__Task set__.
1. From the post about the quasi-linear PDE, copy the passage between "While solving a" and "hints? Thanks beforehand.", inclusive.
2. In the post about the quasi-linear PDE, how many solutions does the writer think case i) has?

__Excerpt provided__.
------

While solving a Quasi-Linear PDE, I found that the general solution is given by $$u(x,y)=x+g(x^3-y^3)$$, where $g$ is an arbitrary function. Now, how can we determine the nature of solution given a set of Cauchy data? Say, we are given: i) $u=x$ on $y=4x$, ii) $u=-2y$ on $x^3-y^3=2$, iii) $u=y^2$ on $y=-x$. I wish to determine whether there exist a unique or infinite solutions in each case.
For i) since it comes to $g(-63x^3)=0$, I think the problem has infinitely many solutions. For ii) and iii), since it comes to $g(2)=-x-2y$ and $g(0)=y^2-x$ respectively, I think there exists no solutions in these cases. Am I right? Any hints? Thanks beforehand.

------

__Records__.
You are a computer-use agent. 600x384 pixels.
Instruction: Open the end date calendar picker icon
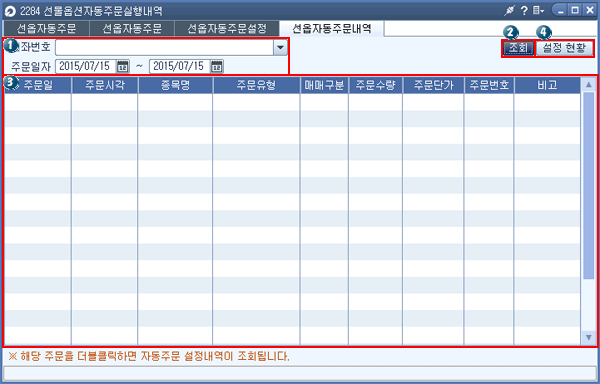(217, 67)
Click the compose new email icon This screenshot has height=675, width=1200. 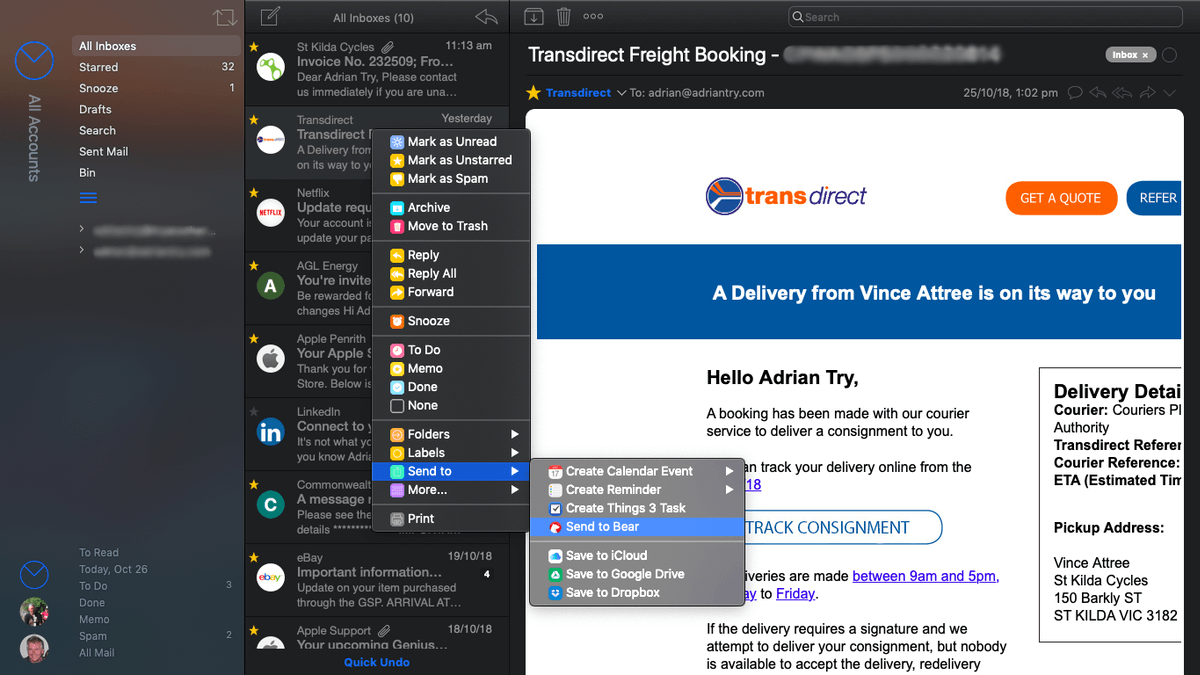(x=269, y=16)
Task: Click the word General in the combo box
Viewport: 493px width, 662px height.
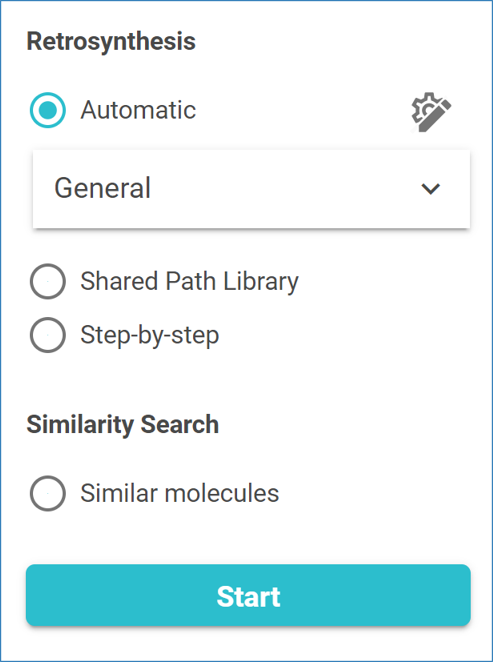Action: pos(103,188)
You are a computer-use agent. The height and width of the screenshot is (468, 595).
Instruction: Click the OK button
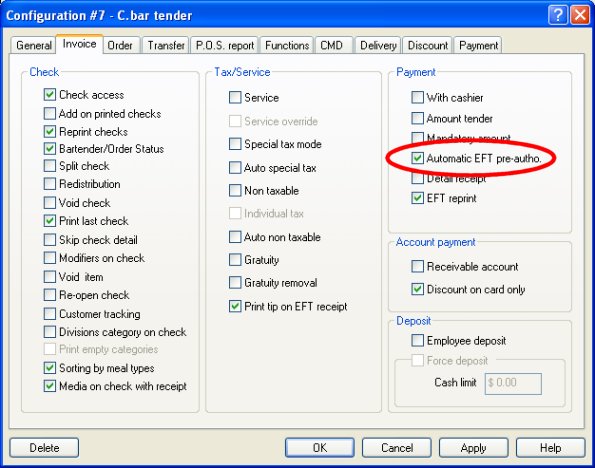[320, 448]
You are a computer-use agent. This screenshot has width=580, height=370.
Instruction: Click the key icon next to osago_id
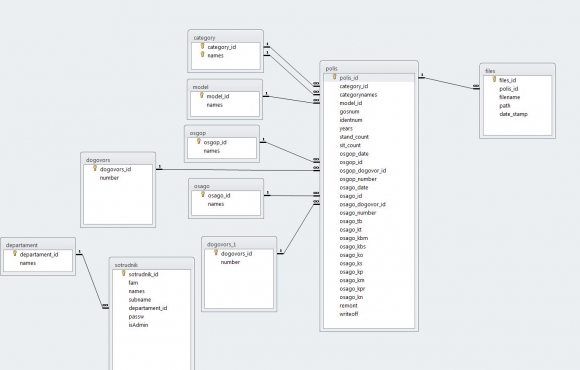pyautogui.click(x=203, y=194)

------

__Outputs in order__.
1.
While solving a Quasi-Linear PDE, I found that the general solution is given by $$u(x,y)=x+g(x^3-y^3)$$, where $g$ is an arbitrary function. Now, how can we determine the nature of solution given a set of Cauchy data? Say, we are given: i) $u=x$ on $y=4x$, ii) $u=-2y$ on $x^3-y^3=2$, iii) $u=y^2$ on $y=-x$. I wish to determine whether there exist a unique or infinite solutions in each case.
For i) since it comes to $g(-63x^3)=0$, I think the problem has infinitely many solutions. For ii) and iii), since it comes to $g(2)=-x-2y$ and $g(0)=y^2-x$ respectively, I think there exists no solutions in these cases. Am I right? Any hints? Thanks beforehand.

2. Infinitely many.